Bien sûr, on peut refuser le réel. Mais, alors, de quoi la situation dont nous parlons est-elle le symptôme ? Car il y a bien un problème : certes, dans deux tiers des cas, il n’est pas fait appel aux prud’hommes, mais un tiers, c’est beaucoup. La justice prud’homale joue un rôle important, et il faut se pencher sur sa situation.

On constate d’abord que les procédures aux prud’hommes durent souvent très longtemps, et créent pour l’employeur comme pour le salarié de grandes incertitudes. Ce projet de loi contient donc des dispositions pour raccourcir et simplifier les procédures, pour éviter les manœuvres dilatoires, qui sont nombreuses et dont les premières victimes sont souvent les salariés.

On constate également une dispersion des dommages-intérêts, et c’est ce que nous traitons ici. Je veux détailler précisément le périmètre de la réforme proposée par le Gouvernement et annoncée par le Premier ministre en début de semaine. Notre volonté n’est ni de barémiser – un référentiel a été voté en première lecture, et donne déjà des indications – ni de réduire les droits. Notre volonté est d’éviter la dispersion. Le plafond que nous fixons doit donc être supérieur aux moyennes observées. Certains trouvent les plafonds que nous proposons trop élevés : la belle affaire ! Ce que nous voulons, c’est réduire les inégalités territoriales, mais aussi augmenter la visibilité – les indemnités pouvant aujourd’hui passer du simple au double.
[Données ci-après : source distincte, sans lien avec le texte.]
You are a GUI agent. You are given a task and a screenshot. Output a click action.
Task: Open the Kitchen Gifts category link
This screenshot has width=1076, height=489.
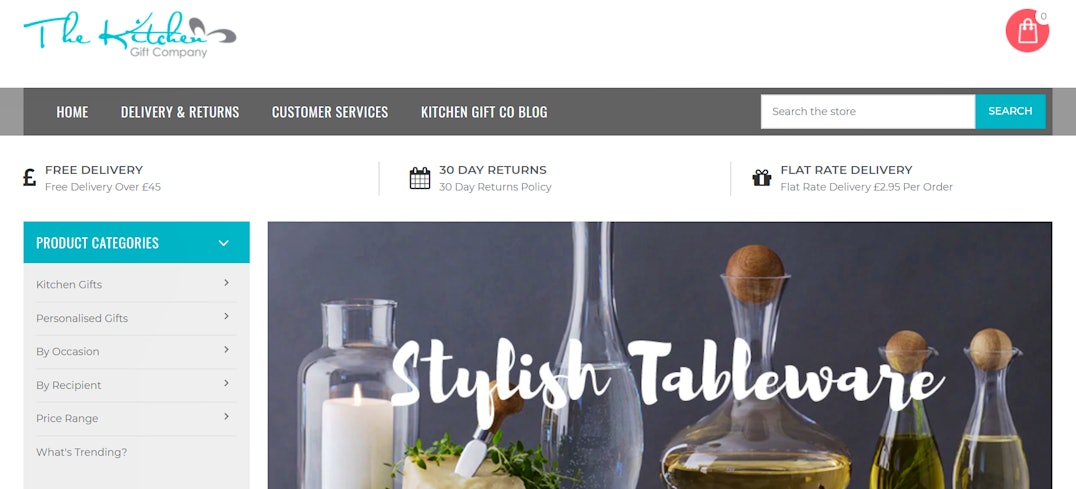click(x=69, y=285)
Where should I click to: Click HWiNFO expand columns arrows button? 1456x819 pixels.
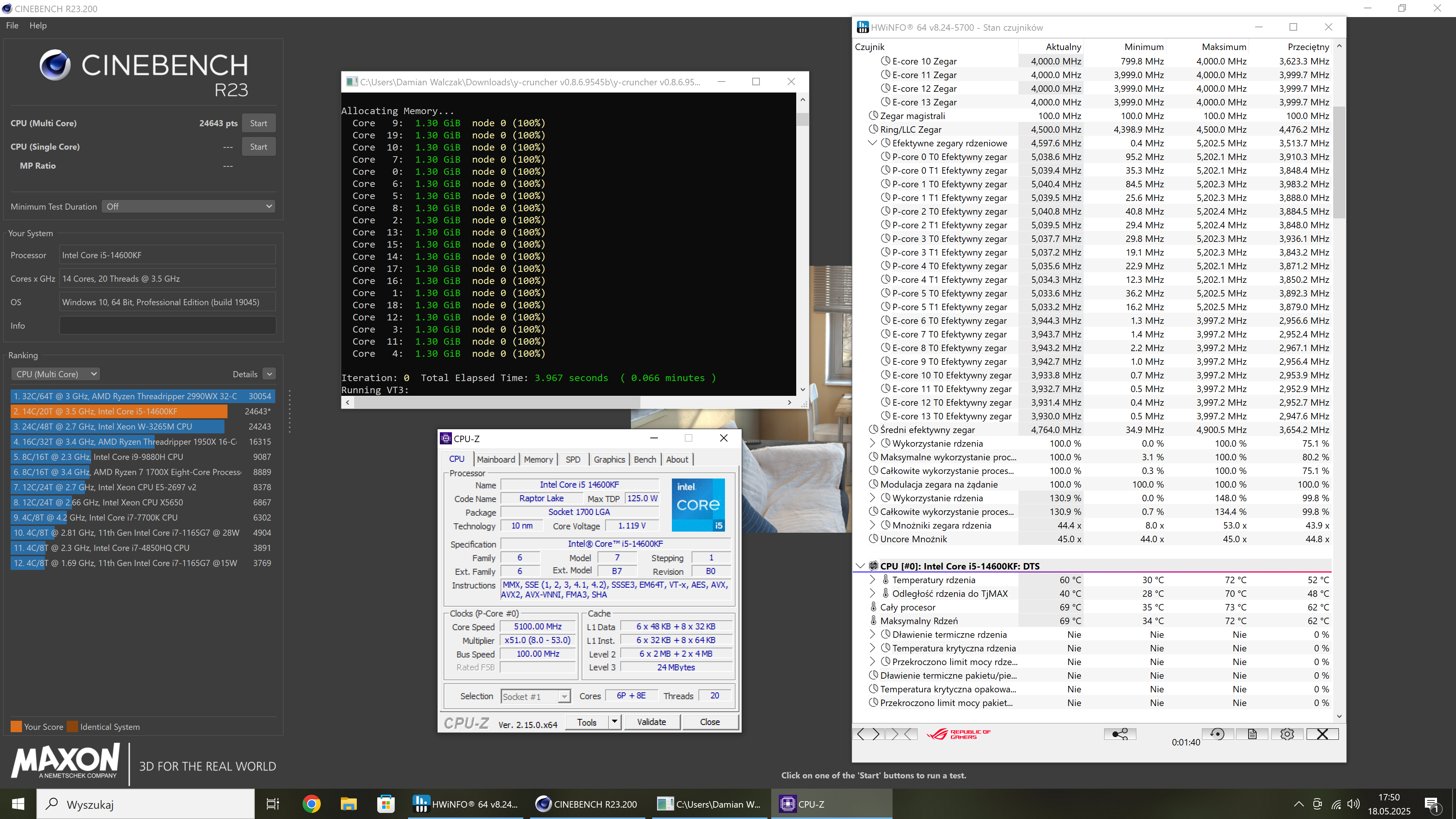pyautogui.click(x=868, y=734)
Je veux insister sur le fait que nous parlons ici des indemnités prononcées en cas de licenciement dénué de cause réelle et sérieuse. Ces montants s’ajoutent aux indemnités légales ou conventionnelles de licenciement, qui demeurent inchangées, ainsi qu’aux heures supplémentaires, congés payés, etc., qui représentent, dans plus d’un quart des cas, plus de la moitié des sommes effectivement touchées par le salarié.

De la même façon, les atteintes graves au droit du travail – discrimination, non-respect de l’égalité professionnelle, harcèlement, témoignage de corruption, licenciement d’une femme enceinte… – ne sont pas soumises au plafond. La nullité, cela a été dit, est hors du champ.

Mais, dans le cas du licenciement sans cause réelle et sérieuse, il est bon, pour l’employeur comme pour le salarié, de savoir où l’on va. La réforme du Gouvernement est équilibrée : elle ne réduit pas les droits – ce qui fait d’ailleurs dire à certains qu’elle n’aura pas d’effet – mais elle augmente la visibilité, pour les employeurs comme pour les salariés. Tout à l’heure, je vous présenterai la réforme que nous vous proposons des accords de maintien dans l’emploi dits « défensifs », et qui vise, de la même façon, à accroître la capacité des acteurs à s’adapter.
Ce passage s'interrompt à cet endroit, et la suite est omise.